PROBLEM >> An acceptable answer repeats exactly the line with "Red Point (51, 2535)" and each line after it through the end of the entries, and includes nothing else.

SOURCE MATERIAL >>
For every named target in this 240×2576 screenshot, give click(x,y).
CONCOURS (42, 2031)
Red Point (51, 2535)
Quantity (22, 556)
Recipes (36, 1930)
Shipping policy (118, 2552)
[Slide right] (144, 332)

WRITTEN RESPONSE >>
Red Point (51, 2535)
Quantity (22, 556)
Recipes (36, 1930)
Shipping policy (118, 2552)
[Slide right] (144, 332)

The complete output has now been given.